Read Murder At Deviation Junction Online
Authors: Andrew Martin
After
Helmsdale we were rocking along in a valley by a fast black river - one-sided
trees and tumbledown cottages, all snow- covered. It seemed a great
impertinence for the engine, which was green, and its carriages, which were
greener still, to intrude upon this white world, which was a kind of fairyland,
not real, not Britain. I could not believe they had the Royal Mail here; or
even newspapers. There were telegraph poles and wires, but they were all askew
and snow-loaded.
We
stopped at a place called Kildonan, and hastened down on to the platform. I
needed a piss, and there was no WC on the train.
A man
in railway uniform stood before the station house.
'Good
day,' I said.
(That
was a laugh, with the wet snow flying at us.)
'Could
I use the jakes in the station house?' I continued.
'The
whit?'
he said, making the sound of a cane going swish through the air.
'The
station lavatory,' I said.
'Aye,
aye,' he said, and jerked his thumb at the open door behind him. It was half
booking hall, half living room with a good fire going and three pot dogs on the
mantelpiece. The lavatory was in a door leading off. I pissed and came out,
lingering by the fire. I then turned, nodded at the man and climbed up into the
train as he blew his whistle. The ministers had gone, and Bowman was standing
up at his seat.
He
was talking in low tones to the man we had been pursuing.
The
stationmaster slammed the door behind me, and the train jerked into motion as
the man we had been pursuing turned towards me, gun in hand. With perhaps the
beginnings of a smile, he motioned me towards him, motioned me into my seat. He
sat down opposite me, and Bowman sat down beside him.
Bowman
would not meet my eye.
He
was in on it.
'In
five minutes, ye'll alight the train,' said the man.
'Will
I now?'
'Aye,
ye wull,' he said, with a glance down at the revolver in his hand.
Juggins
like us, Bowman had said. Juggins like
me.
The business of the
photograph was never meant to come to any good, and I should never have taken
it up. Shillito had been right. I knew hardly anything, but it was too much for
this Scotsman. Was he Sanderson? Had Sanderson been Scottish? I asked him
outright:
'Are
you Gilbert Sanderson?'
'Sanderson's
deed,' he said. Again, the half-smile came. He had the smooth kind of Scottish
accent, making the most of the Rs.
Down
below us to the left, the black water seemed to be in a panic as it rushed
towards two mighty boulders. We and it were the only things moving in the
valley. Looking up at the mountains, I thought for some reason of hymn-singing
in church, the search for the Beyond. This was an almost heavenly,
life-after-death place where everything was different. I would not see my wife
and child again, and all that was left was curiosity.
'Where
is this place?' I said, and it was Bowman who answered, looking down and away.
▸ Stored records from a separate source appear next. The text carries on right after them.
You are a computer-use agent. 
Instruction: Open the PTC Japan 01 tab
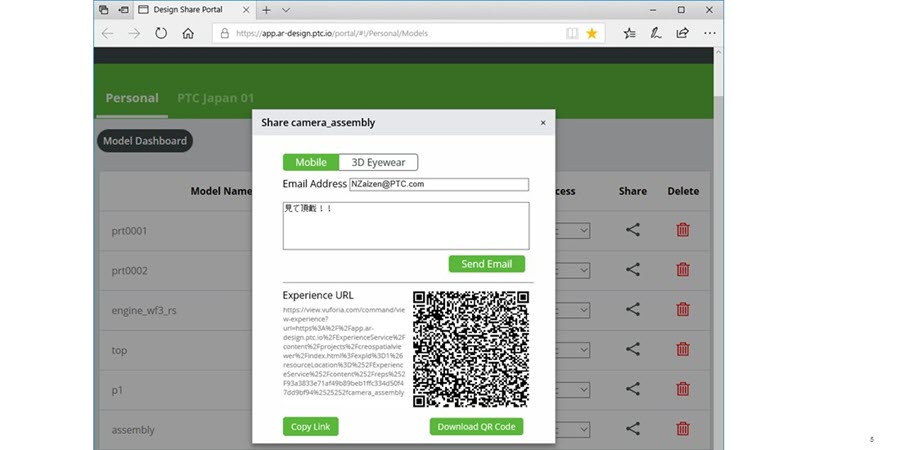(x=215, y=98)
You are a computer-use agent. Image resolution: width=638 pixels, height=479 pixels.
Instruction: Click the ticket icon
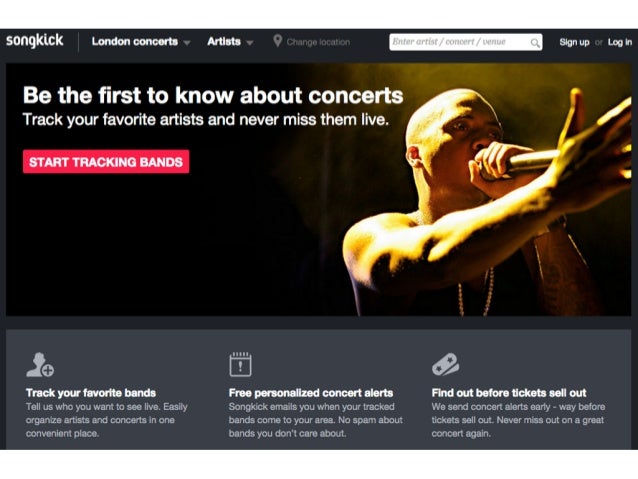pos(446,364)
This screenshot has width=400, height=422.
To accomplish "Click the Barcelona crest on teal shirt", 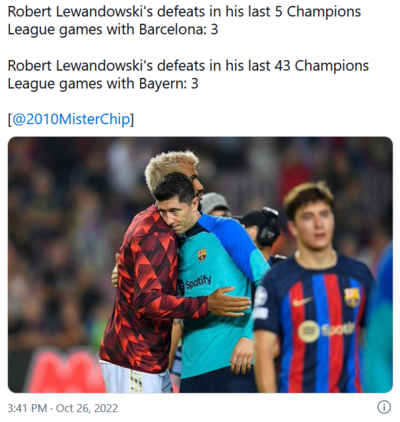I will (x=202, y=255).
It took me a while to make out what he'd said, which was: 'Strath of Kildonan'.
Well,
it sounded like a place in a book.
I
looked back at Bowman, but he could not meet my eye.
The
train began to slow, and a station rolled into view, but there had been no
bell, and there were no people.
'Oot,'
said the Scotsman, and I stood up. We climbed down,
Bowman
slamming the door behind us, and then immediately huddling up into his coat
again. The train went on. This was not a station, but a halt. The place was not
named. The platform was of wood, like a theatre stage, and there was no station
building, but only the two pointing arrows for 'Inverness' or 'Thurso and
Wick'. The Scotsman must have requested the stop miles since.
I
could not keep my eyes open in the floating snow, but I knew that the
clattering river was near by, that mountains rose all around; and that a
high-wheeled dog cart stood waiting at twenty yards' distance.
'Tae
yer left', said the Scotsman, and I could not make out the words.
I
turned in the snow towards Bowman. The lenses of his spectacles might have been
painted white. He looked like a red-faced blind man.
'He
means you to go to your left,' Bowman said.
The
snow-covered heather leant across the path so that, as I came up to the cart,
my trouser legs were soaking. It wasn't weather for a forty-shilling lounge
suit.
Two
men waited in the cart. Their collars were up, and their hats pulled low, but I
knew them. They had stepped from the photograph in my pocket and up into the
vehicle. They were the barrister known to the Chief and called Marriott, and
the youngest man of the five, the one who'd been missed in Filey over the
summer. Had I run them to earth, or they me? The young man was speaking to the
Scotsman in what seemed like a friendly way, but the barrister, who was in the
driving seat, stared straight ahead at the miserable horse. I was placed on one
bench; the young man, the Scotsman and Bowman sat facing me. The revolver lay
in the Scotsman's hand. He did not wear gloves; the gun would freeze before
that hand of his did. He was made for this weather, born to it.
'Ye've
the photograph about ye?' he said, and I gave it over.
Marriott
the lawyer cracked the whip, and we started to roll as the Scotsman said to the
young man, 'Would you no say I was better to look on than yon Gilbert
Sanderson, Richie?'
The young
man said something I didn't catch.
'Aye,
he's the same high foreheed as me,' said the Scotsman, 'I'll grant ye that.'
Again
a remark from the young man that I did not hear, to which the Scotsman said,
'Nay, nay, he was
bald -
I'm towsy-haired compared to the leet
Sanderson.'
He
pulled off his cap to show his smooth brown skull; there was not a hair on it.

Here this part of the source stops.